А доказательство этих мещанских черт нашего пролетариата? Доказательством служит именно то, что он любит натурализм. Очень своеобразная ловля кошкой своего хвоста.
Не будем шалить со словом «натурализм», которое имеет совершенно определенный исторический смысл, вернемся к слову «реализм», который есть широкая художественная категория. Пролетариату в нынешнем его составе свойствен именно реализм. В философии — материализм, в искусстве — реализм. Эта связано одно с другим. Пролетариат любит действительность, живет действительностью, перерабатывает действительность и в искусстве как идеологии ищет помощника познания действительности и преодоления ее.
«Лес», «Учитель Бубус», «Мандат» — это знаменательнейшие этапы театра, рожденного революцией. Революция взяла в свои руки футуристический театр. В ее жгучих руках этот футуристический театр загорелся искренним коммунистическим огнем. Но она не только держала его в своих руках, она давила на него, она преображала его. Это преображение шло прежде всего через мозг самого чуткого и артистически многосодержательного директора-режиссера. Он понял, что ему нужно найти в собственном своем творчестве и в ресурсах своего театра новые струны, и он их нашел.
Но революция есть явление, создающее необыкновенно широкую общественную атмосферу. Революции противно все, что мельчит, ей нужны вещи не микроскопические, а телескопические.
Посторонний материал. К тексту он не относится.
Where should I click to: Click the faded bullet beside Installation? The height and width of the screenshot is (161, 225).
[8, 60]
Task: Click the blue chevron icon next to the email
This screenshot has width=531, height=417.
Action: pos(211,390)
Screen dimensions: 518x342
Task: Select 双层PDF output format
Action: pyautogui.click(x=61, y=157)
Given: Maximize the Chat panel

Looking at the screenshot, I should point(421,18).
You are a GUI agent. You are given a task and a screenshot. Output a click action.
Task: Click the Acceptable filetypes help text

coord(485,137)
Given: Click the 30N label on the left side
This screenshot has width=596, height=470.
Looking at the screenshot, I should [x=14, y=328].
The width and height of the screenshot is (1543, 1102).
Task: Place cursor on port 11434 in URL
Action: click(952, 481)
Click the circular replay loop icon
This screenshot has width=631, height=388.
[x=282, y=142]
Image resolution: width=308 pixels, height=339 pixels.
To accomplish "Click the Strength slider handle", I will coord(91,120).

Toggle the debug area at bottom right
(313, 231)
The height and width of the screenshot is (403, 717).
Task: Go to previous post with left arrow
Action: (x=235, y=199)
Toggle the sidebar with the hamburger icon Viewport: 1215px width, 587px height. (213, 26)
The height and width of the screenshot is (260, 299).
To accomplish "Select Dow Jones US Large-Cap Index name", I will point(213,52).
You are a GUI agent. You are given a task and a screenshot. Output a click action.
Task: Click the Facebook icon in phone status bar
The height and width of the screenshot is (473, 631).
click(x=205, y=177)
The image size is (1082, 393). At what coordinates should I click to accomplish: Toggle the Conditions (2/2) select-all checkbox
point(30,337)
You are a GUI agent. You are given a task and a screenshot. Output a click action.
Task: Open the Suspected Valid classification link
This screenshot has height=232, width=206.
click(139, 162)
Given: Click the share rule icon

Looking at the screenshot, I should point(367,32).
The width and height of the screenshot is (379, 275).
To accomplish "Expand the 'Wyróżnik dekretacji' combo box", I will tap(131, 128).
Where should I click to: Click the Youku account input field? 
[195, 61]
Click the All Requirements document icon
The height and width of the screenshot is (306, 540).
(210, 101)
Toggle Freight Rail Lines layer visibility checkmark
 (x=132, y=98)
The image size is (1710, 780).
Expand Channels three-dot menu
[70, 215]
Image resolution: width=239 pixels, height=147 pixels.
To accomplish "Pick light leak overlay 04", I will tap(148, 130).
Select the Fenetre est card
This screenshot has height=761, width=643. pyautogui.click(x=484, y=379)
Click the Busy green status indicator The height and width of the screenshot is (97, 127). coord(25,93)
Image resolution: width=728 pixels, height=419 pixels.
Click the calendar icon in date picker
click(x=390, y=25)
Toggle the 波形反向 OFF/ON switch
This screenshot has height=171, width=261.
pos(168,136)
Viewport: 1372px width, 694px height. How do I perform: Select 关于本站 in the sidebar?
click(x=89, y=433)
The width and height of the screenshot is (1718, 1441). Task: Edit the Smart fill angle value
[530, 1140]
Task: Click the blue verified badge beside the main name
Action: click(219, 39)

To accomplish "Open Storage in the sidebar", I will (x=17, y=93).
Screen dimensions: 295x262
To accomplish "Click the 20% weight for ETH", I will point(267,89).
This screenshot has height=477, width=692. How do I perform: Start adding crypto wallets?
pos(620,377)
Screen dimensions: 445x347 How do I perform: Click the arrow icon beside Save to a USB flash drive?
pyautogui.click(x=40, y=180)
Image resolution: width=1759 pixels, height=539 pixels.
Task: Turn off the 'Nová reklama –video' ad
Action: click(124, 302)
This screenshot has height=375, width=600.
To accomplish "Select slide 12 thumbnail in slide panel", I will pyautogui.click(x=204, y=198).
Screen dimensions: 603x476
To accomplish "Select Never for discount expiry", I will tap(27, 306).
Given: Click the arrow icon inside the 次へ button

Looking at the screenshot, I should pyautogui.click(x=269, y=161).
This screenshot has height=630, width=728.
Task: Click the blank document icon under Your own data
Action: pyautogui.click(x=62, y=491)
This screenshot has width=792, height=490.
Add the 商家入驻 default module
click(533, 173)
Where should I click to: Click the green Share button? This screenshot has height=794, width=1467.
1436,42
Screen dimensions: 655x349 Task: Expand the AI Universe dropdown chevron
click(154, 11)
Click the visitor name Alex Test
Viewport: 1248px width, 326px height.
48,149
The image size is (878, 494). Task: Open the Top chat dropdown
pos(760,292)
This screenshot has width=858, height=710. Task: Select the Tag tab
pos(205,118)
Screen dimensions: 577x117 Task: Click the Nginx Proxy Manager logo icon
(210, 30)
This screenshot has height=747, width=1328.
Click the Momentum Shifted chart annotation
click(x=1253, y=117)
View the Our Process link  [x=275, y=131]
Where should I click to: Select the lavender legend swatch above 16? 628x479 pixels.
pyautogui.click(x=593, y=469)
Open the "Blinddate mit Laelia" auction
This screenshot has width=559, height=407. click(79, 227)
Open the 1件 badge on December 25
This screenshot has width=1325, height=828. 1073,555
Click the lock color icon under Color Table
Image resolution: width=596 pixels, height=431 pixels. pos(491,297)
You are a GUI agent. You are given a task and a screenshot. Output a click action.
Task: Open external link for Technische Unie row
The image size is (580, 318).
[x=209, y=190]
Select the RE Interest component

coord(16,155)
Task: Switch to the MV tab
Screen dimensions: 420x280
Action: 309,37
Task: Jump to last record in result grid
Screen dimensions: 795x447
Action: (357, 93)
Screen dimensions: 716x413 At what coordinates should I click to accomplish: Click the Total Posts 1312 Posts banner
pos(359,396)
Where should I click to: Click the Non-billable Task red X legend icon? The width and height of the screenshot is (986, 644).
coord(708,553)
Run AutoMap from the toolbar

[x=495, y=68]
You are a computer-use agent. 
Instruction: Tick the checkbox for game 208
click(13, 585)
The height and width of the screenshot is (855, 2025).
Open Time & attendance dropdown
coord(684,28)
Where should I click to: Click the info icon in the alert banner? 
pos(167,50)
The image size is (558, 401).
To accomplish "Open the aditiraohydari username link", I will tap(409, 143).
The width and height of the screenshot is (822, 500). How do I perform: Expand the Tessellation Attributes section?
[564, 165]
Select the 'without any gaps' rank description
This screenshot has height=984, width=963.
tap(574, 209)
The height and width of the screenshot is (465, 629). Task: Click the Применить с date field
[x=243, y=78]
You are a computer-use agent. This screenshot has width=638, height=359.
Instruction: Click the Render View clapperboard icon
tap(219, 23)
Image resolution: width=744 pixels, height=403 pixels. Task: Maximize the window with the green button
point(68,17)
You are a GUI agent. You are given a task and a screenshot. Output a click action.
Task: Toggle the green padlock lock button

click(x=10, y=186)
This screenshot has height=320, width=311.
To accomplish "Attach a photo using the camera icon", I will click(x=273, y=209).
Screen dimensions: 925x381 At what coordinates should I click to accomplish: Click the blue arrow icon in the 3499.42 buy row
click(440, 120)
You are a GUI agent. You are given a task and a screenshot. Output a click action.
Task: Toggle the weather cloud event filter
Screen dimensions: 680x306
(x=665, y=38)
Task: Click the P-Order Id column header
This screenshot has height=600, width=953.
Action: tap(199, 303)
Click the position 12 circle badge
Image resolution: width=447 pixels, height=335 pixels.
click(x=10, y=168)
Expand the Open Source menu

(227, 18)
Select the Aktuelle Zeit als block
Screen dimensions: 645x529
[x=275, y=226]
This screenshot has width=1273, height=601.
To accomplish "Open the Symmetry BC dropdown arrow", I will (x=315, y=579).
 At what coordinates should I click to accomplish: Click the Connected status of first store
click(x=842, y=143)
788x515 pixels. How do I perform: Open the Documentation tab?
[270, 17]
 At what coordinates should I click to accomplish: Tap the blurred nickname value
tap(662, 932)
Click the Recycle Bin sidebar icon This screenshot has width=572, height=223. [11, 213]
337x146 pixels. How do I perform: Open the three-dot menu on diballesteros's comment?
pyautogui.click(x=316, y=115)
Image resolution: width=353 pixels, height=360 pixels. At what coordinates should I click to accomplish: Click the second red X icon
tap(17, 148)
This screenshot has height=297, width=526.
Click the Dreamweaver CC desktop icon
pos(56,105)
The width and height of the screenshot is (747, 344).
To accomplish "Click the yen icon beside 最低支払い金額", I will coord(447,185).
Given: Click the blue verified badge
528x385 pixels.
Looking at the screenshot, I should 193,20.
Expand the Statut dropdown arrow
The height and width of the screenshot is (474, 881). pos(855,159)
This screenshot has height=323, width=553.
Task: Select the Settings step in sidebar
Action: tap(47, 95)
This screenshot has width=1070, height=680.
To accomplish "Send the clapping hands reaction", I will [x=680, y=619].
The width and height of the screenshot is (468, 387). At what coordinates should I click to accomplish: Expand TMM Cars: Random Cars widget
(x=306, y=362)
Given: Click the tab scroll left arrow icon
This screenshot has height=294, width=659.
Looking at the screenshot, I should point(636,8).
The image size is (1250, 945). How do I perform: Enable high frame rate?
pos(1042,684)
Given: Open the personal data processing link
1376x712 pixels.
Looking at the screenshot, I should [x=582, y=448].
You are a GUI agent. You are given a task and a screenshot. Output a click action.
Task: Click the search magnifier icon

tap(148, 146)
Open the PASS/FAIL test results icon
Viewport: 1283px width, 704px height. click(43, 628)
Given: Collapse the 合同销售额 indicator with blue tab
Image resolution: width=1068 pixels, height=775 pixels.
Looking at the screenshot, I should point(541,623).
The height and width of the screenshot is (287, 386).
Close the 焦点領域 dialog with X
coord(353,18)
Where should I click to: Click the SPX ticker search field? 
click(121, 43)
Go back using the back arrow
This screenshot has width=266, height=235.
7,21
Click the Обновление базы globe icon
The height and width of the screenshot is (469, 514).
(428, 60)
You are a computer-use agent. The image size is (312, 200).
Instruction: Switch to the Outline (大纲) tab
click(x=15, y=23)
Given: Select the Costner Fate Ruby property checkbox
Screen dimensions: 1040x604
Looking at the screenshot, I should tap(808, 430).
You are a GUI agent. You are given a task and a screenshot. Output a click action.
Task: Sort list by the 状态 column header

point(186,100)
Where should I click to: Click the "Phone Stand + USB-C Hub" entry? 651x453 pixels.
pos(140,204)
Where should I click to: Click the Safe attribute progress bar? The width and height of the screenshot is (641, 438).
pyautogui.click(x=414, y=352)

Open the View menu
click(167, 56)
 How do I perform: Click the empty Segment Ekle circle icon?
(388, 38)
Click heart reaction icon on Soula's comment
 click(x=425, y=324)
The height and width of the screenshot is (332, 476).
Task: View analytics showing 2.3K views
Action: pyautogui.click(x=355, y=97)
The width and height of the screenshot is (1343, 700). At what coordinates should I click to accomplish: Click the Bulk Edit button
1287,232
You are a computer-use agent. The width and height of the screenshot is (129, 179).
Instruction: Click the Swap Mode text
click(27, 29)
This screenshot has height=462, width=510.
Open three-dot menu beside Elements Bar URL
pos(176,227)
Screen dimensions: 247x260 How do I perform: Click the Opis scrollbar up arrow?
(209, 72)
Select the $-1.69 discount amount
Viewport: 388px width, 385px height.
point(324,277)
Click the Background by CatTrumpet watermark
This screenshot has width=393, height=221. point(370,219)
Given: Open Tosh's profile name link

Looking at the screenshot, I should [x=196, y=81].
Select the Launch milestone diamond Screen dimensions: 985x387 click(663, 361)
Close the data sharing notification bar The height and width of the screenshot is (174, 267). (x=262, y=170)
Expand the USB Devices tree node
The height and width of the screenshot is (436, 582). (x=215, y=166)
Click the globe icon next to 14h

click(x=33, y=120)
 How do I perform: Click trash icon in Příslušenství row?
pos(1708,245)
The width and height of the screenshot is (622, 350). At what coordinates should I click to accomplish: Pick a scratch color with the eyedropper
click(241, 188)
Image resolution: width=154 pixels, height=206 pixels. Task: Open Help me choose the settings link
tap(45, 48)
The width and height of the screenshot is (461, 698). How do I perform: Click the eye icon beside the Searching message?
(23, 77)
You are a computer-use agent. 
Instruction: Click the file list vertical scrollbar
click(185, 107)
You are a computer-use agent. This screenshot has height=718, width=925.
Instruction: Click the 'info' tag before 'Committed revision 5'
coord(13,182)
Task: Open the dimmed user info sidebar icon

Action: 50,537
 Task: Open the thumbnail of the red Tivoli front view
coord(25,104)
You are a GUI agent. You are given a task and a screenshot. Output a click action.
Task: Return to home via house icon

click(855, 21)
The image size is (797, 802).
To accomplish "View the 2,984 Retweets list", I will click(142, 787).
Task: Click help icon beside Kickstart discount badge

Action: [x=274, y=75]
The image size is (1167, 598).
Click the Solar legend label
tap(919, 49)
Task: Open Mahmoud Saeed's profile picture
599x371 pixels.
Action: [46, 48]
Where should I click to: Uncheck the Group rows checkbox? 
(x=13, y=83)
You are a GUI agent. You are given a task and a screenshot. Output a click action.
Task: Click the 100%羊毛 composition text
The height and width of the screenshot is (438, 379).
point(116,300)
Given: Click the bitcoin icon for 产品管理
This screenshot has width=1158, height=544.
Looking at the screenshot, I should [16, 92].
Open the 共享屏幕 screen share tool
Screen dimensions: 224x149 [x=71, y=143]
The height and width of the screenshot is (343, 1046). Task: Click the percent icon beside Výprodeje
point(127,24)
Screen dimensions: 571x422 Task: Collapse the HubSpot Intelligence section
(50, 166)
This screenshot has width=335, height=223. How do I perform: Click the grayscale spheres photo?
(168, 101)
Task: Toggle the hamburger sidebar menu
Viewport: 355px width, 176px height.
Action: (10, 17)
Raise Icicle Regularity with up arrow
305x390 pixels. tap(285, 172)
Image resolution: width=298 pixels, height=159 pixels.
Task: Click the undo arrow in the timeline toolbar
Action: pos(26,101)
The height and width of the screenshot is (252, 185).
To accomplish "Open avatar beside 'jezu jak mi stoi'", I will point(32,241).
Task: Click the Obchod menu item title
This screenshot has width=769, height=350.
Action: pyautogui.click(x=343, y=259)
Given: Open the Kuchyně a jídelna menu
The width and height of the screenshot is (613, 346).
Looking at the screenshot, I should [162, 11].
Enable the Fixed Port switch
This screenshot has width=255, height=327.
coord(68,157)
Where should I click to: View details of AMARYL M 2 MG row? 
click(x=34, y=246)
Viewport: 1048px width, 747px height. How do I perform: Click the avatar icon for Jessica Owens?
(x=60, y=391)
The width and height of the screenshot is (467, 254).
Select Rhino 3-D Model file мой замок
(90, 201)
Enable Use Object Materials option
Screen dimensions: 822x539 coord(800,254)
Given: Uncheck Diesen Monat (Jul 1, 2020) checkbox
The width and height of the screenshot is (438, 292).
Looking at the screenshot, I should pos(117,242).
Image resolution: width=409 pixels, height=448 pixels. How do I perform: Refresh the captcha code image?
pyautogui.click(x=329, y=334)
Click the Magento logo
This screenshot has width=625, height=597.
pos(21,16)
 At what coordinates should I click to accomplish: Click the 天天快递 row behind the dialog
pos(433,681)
Она не переносит эстетического рукоделия, она брезгливо отворачивается от психологического копания в настроениях и настроеньицах. Картины, которых она ждет, должны быть монументальны. Монументальный реализм — вот первая основа того театра, к которому большими шагами идет Мейерхольд.
Этого мало. Революция смела. Она любит новизну, она любит яркость. Традиция сама по себе не опутывает ее, как опутывает театральных людей старой веры, и поэтому она охотно принимает те расширения реализма, которые, в сущности, вполне лежат в ее области. Она может принять фантастическую гиперболу, карикатуру, всевозможные деформации, если эти деформации не преследуют какой-нибудь, в сущности говоря, никем еще не объясненной мнимой цели, которую ставил себе футуризм. Если для эффектного выявления известной социальной черты необходимо изобразить ее совершенно непохожей на ее реальное проявление, но так, что искаженный и карикатурный образ вскрывает как раз то, что, скажем, скрыто за ее внешним благообразием и безразличностью, то это прием, конечно, глубоко реалистический.